== REQUIRED WORK ==
Repeat the listing in full. Nothing may be added or left out.
*** PROVIDED ENTRIES Section Begins ***
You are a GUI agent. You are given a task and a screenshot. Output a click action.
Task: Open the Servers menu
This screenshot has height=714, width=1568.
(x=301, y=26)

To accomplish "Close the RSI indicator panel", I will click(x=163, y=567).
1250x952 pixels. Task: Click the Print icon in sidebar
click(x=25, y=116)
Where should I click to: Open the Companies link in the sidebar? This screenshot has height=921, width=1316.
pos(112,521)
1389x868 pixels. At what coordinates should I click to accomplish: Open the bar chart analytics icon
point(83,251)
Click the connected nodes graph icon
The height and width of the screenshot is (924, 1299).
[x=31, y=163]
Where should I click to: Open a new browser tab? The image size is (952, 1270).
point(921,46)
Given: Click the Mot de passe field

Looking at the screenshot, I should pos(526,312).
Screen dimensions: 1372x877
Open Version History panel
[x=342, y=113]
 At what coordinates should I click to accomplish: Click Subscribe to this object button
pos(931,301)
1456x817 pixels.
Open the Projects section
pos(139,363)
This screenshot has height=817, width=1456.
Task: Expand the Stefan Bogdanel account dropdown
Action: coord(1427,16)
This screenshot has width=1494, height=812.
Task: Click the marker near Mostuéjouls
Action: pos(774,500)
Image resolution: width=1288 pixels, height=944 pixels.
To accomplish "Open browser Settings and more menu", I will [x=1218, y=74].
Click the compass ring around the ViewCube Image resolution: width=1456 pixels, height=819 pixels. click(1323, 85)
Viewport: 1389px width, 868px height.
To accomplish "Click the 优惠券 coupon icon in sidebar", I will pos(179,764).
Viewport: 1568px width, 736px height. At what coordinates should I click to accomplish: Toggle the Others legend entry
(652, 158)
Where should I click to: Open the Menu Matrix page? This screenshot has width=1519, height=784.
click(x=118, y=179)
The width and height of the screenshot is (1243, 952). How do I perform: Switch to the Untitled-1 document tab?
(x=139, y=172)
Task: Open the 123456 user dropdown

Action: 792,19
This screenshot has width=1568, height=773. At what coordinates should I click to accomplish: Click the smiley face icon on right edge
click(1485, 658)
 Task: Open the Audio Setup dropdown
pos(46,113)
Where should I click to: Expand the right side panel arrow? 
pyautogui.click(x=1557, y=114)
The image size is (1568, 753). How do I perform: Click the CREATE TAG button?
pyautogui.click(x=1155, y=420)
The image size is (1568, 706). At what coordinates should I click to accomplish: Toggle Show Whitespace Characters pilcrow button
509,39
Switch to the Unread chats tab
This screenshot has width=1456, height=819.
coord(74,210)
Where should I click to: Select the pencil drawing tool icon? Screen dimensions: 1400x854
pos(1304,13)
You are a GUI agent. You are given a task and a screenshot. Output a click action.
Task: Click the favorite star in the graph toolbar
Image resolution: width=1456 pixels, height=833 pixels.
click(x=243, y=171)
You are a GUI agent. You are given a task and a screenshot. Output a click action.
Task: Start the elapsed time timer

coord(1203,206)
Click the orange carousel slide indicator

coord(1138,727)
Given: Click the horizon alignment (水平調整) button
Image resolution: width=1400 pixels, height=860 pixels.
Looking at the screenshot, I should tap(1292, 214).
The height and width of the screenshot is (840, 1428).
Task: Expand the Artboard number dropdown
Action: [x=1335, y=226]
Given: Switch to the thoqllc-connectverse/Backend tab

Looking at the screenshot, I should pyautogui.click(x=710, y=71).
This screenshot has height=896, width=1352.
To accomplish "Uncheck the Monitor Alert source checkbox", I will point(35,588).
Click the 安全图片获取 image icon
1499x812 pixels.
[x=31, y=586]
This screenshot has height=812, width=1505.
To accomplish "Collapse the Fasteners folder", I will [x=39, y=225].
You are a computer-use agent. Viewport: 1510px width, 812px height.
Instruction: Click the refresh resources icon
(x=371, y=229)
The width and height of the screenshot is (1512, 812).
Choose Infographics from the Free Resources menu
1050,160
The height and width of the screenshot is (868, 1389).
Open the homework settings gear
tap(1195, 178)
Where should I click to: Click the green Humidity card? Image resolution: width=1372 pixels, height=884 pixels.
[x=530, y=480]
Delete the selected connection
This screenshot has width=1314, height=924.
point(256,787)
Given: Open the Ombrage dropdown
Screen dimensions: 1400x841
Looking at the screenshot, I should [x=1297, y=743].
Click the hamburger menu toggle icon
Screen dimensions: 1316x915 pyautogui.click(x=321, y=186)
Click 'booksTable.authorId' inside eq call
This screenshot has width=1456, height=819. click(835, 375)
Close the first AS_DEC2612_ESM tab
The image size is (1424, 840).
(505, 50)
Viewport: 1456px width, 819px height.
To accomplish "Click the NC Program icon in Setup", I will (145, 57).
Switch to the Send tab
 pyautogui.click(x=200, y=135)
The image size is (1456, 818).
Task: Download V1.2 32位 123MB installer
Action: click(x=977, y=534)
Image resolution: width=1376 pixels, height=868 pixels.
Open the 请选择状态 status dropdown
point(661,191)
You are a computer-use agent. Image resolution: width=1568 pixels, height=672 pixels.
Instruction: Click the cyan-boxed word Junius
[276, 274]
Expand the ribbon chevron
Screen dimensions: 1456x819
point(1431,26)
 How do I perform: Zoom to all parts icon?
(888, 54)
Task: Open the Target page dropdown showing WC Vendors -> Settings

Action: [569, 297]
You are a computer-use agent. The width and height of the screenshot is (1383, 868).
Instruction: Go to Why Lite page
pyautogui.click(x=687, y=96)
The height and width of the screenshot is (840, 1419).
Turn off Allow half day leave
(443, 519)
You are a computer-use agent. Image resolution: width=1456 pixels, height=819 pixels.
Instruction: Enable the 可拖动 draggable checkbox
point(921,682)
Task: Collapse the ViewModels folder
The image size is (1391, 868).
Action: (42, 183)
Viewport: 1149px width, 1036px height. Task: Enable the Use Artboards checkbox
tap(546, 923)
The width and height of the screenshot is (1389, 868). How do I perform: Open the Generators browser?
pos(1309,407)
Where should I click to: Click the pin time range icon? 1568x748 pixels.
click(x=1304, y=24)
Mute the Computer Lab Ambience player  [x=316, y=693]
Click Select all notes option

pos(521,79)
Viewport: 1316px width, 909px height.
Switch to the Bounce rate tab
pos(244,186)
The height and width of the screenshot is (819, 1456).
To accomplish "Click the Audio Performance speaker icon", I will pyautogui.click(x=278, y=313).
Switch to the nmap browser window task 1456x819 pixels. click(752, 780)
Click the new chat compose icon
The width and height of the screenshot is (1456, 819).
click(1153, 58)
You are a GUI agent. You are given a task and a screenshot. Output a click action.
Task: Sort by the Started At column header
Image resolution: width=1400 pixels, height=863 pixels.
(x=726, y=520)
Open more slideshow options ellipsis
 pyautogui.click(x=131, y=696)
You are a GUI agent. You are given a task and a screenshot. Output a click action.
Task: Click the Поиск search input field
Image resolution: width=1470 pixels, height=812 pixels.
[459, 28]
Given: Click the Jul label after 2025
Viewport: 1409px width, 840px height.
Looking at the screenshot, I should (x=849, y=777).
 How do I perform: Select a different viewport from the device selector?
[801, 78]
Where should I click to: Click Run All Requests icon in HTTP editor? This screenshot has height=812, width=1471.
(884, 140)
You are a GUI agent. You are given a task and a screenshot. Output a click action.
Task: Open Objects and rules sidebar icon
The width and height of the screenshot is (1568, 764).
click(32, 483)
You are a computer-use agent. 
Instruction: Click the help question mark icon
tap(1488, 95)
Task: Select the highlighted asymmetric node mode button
*** PROVIDED ENTRIES Section Ends ***
== RESPONSE ==
You are a GUI agent. You are given a task and a screenshot. Output a click action.
Task: Open the Servers menu
This screenshot has height=714, width=1568.
(x=301, y=26)

To accomplish "Close the RSI indicator panel", I will click(x=163, y=567).
1250x952 pixels. Task: Click the Print icon in sidebar
click(x=25, y=116)
Where should I click to: Open the Companies link in the sidebar? This screenshot has height=921, width=1316.
pos(112,521)
1389x868 pixels. At what coordinates should I click to accomplish: Open the bar chart analytics icon
point(83,251)
Click the connected nodes graph icon
The height and width of the screenshot is (924, 1299).
[x=31, y=163]
Where should I click to: Open a new browser tab? The image size is (952, 1270).
point(921,46)
Given: Click the Mot de passe field

Looking at the screenshot, I should pos(526,312).
Screen dimensions: 1372x877
Open Version History panel
[x=342, y=113]
 At what coordinates should I click to accomplish: Click Subscribe to this object button
pos(931,301)
1456x817 pixels.
Open the Projects section
pos(139,363)
This screenshot has height=817, width=1456.
Task: Expand the Stefan Bogdanel account dropdown
Action: coord(1427,16)
This screenshot has width=1494, height=812.
Task: Click the marker near Mostuéjouls
Action: pos(774,500)
Image resolution: width=1288 pixels, height=944 pixels.
To accomplish "Open browser Settings and more menu", I will [x=1218, y=74].
Click the compass ring around the ViewCube Image resolution: width=1456 pixels, height=819 pixels. click(1323, 85)
Viewport: 1389px width, 868px height.
To accomplish "Click the 优惠券 coupon icon in sidebar", I will pos(179,764).
Viewport: 1568px width, 736px height. At what coordinates should I click to accomplish: Toggle the Others legend entry
(652, 158)
Where should I click to: Open the Menu Matrix page? This screenshot has width=1519, height=784.
click(x=118, y=179)
The width and height of the screenshot is (1243, 952). How do I perform: Switch to the Untitled-1 document tab?
(x=139, y=172)
Task: Open the 123456 user dropdown

Action: 792,19
This screenshot has width=1568, height=773. At what coordinates should I click to accomplish: Click the smiley face icon on right edge
click(1485, 658)
 Task: Open the Audio Setup dropdown
pos(46,113)
Where should I click to: Expand the right side panel arrow? 
pyautogui.click(x=1557, y=114)
The image size is (1568, 753). How do I perform: Click the CREATE TAG button?
pyautogui.click(x=1155, y=420)
The image size is (1568, 706). At what coordinates should I click to accomplish: Toggle Show Whitespace Characters pilcrow button
509,39
Switch to the Unread chats tab
This screenshot has width=1456, height=819.
coord(74,210)
Where should I click to: Select the pencil drawing tool icon? Screen dimensions: 1400x854
pos(1304,13)
You are a GUI agent. You are given a task and a screenshot. Output a click action.
Task: Click the favorite star in the graph toolbar
Image resolution: width=1456 pixels, height=833 pixels.
click(x=243, y=171)
You are a GUI agent. You are given a task and a screenshot. Output a click action.
Task: Start the elapsed time timer

coord(1203,206)
Click the orange carousel slide indicator

coord(1138,727)
Given: Click the horizon alignment (水平調整) button
Image resolution: width=1400 pixels, height=860 pixels.
Looking at the screenshot, I should tap(1292, 214).
The height and width of the screenshot is (840, 1428).
Task: Expand the Artboard number dropdown
Action: [x=1335, y=226]
Given: Switch to the thoqllc-connectverse/Backend tab

Looking at the screenshot, I should pyautogui.click(x=710, y=71).
This screenshot has height=896, width=1352.
To accomplish "Uncheck the Monitor Alert source checkbox", I will point(35,588).
Click the 安全图片获取 image icon
1499x812 pixels.
[x=31, y=586]
This screenshot has height=812, width=1505.
To accomplish "Collapse the Fasteners folder", I will [x=39, y=225].
You are a computer-use agent. Viewport: 1510px width, 812px height.
Instruction: Click the refresh resources icon
(x=371, y=229)
The width and height of the screenshot is (1512, 812).
Choose Infographics from the Free Resources menu
1050,160
The height and width of the screenshot is (868, 1389).
Open the homework settings gear
tap(1195, 178)
Where should I click to: Click the green Humidity card? Image resolution: width=1372 pixels, height=884 pixels.
[x=530, y=480]
Delete the selected connection
This screenshot has width=1314, height=924.
point(256,787)
Given: Open the Ombrage dropdown
Screen dimensions: 1400x841
Looking at the screenshot, I should [x=1297, y=743].
Click the hamburger menu toggle icon
Screen dimensions: 1316x915 pyautogui.click(x=321, y=186)
Click 'booksTable.authorId' inside eq call
This screenshot has width=1456, height=819. click(835, 375)
Close the first AS_DEC2612_ESM tab
The image size is (1424, 840).
(505, 50)
Viewport: 1456px width, 819px height.
To accomplish "Click the NC Program icon in Setup", I will (145, 57).
Switch to the Send tab
 pyautogui.click(x=200, y=135)
The image size is (1456, 818).
Task: Download V1.2 32位 123MB installer
Action: click(x=977, y=534)
Image resolution: width=1376 pixels, height=868 pixels.
Open the 请选择状态 status dropdown
point(661,191)
You are a computer-use agent. Image resolution: width=1568 pixels, height=672 pixels.
Instruction: Click the cyan-boxed word Junius
[276, 274]
Expand the ribbon chevron
Screen dimensions: 1456x819
point(1431,26)
 How do I perform: Zoom to all parts icon?
(888, 54)
Task: Open the Target page dropdown showing WC Vendors -> Settings

Action: [569, 297]
You are a computer-use agent. The width and height of the screenshot is (1383, 868).
Instruction: Go to Why Lite page
pyautogui.click(x=687, y=96)
The height and width of the screenshot is (840, 1419).
Turn off Allow half day leave
(443, 519)
You are a computer-use agent. Image resolution: width=1456 pixels, height=819 pixels.
Instruction: Enable the 可拖动 draggable checkbox
point(921,682)
Task: Collapse the ViewModels folder
The image size is (1391, 868).
Action: (42, 183)
Viewport: 1149px width, 1036px height. Task: Enable the Use Artboards checkbox
tap(546, 923)
The width and height of the screenshot is (1389, 868). How do I perform: Open the Generators browser?
pos(1309,407)
Where should I click to: Click the pin time range icon? 1568x748 pixels.
click(x=1304, y=24)
Mute the Computer Lab Ambience player  [x=316, y=693]
Click Select all notes option

pos(521,79)
Viewport: 1316px width, 909px height.
Switch to the Bounce rate tab
pos(244,186)
The height and width of the screenshot is (819, 1456).
To accomplish "Click the Audio Performance speaker icon", I will pyautogui.click(x=278, y=313).
Switch to the nmap browser window task 1456x819 pixels. click(752, 780)
Click the new chat compose icon
The width and height of the screenshot is (1456, 819).
click(1153, 58)
You are a GUI agent. You are given a task and a screenshot. Output a click action.
Task: Sort by the Started At column header
Image resolution: width=1400 pixels, height=863 pixels.
(x=726, y=520)
Open more slideshow options ellipsis
 pyautogui.click(x=131, y=696)
You are a GUI agent. You are given a task and a screenshot. Output a click action.
Task: Click the Поиск search input field
Image resolution: width=1470 pixels, height=812 pixels.
[459, 28]
Given: Click the Jul label after 2025
Viewport: 1409px width, 840px height.
Looking at the screenshot, I should (x=849, y=777).
 How do I perform: Select a different viewport from the device selector?
[801, 78]
Where should I click to: Click Run All Requests icon in HTTP editor? This screenshot has height=812, width=1471.
(884, 140)
You are a GUI agent. You are given a task and a screenshot. Output a click action.
Task: Open Objects and rules sidebar icon
The width and height of the screenshot is (1568, 764).
click(32, 483)
You are a computer-use agent. 
Instruction: Click the help question mark icon
tap(1488, 95)
Task: Select the highlighted asymmetric node mode button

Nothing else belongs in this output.